I've been successfully able to setup Druid and Spec file in order to execute tasks on a remote Hadoop cluster. The latter has been built using Google Dataproc.
The issue is that tasks are executed successfully if the amount of input data specified in inputSpec field of the Spec file is relatively small, but the tasks start to fail as more data is specified in input, with the following error:
2017-08-29T10:20:19,102 INFO [main] org.apache.hadoop.mapreduce. Job - map 100% reduce 98%
2017-08-29T10:22:46,879 INFO [main] org.apache.hadoop.mapreduce. Job - map 100% reduce 99%
2017-08-29T10:25:37,504 INFO [main] org.apache.hadoop.mapreduce. Job - map 100% reduce 100%
2017-08-29T10:25:44,537 INFO [main] org.apache.hadoop.mapreduce.Job - Task Id : attempt_1503562969086_0031_m_000168_0, Status : FAILED
Container [pid=26154,containerID=container_1503562969086_0031_01_000176]
is running beyond physical memory limits. Current usage: 6.0 GB of 6 GB
physical memory used; 8.2 GB of 12.6 GB virtual memory used. Killing
container.
[...]
Container killed on request. Exit code is 143
Container exited with a non-zero exit code 143
The failure happens at the end of the reduce task, so I assume that the issue is related to memory usage during reduce.

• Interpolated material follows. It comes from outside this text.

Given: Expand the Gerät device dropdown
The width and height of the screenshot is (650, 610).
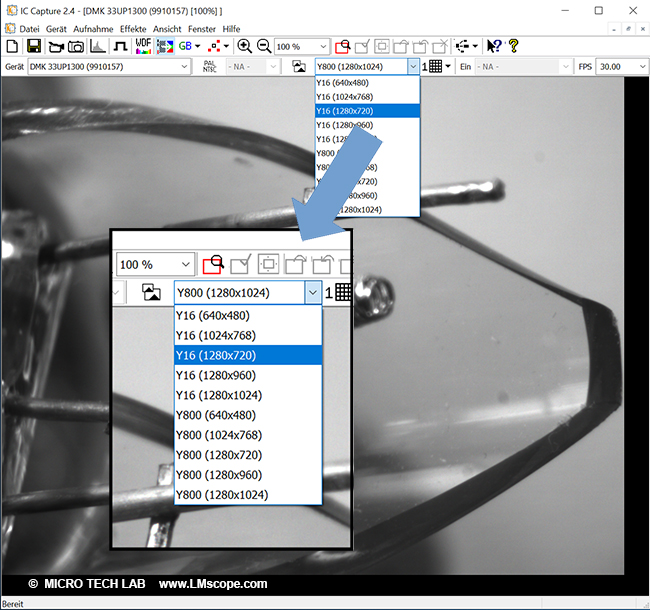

My first thought was to check memory settings for Java containers in the Hadoop cluster, in particular mapreduce.map.memory.mb, that should be the amount of memory to request from the scheduler for each
map task. Indeed, this setting is 6GB, as the limit specified in the error.
I'm reporting below the settings of the Hadoop cluster to handle mapreduce, as configured by Google Dataproc:
mapreduce.job.maps: 40
mapreduce.map.cpu.vcores: 1
mapreduce.map.memory.mb: 3072
mapreduce.map.java.opts: -Xmx2457m
mapreduce.job.reduces: 16
mapreduce.reduce.cpu.vcores: 2
mapreduce.reduce.memory.mb: 6144
mapreduce.reduce.java.opts: -Xmx2560m
mapreduce.tasktracker.map.tasks.maximum: 4
mapreduce.input.fileinputformat.list-status.num-threads: 20
mapreduce.framework.name: yarn
yarn.app.mapreduce.am.command-opts: -Xmx4915m
yarn.app.mapreduce.am.resource.cpu-vcores: 2
yarn.app.mapreduce.am.resource.mb: 6144
Taking a look on the various discussions in the web, people suggest in such cases to increase the physical memory of the containers, i.e. mapreduce.reduce.memory.mb and mapreduce.reduce.memory.mb. Anyway, the task continues to fail with the same error, just reporting that the Java container requires more memory than what has been configured at least.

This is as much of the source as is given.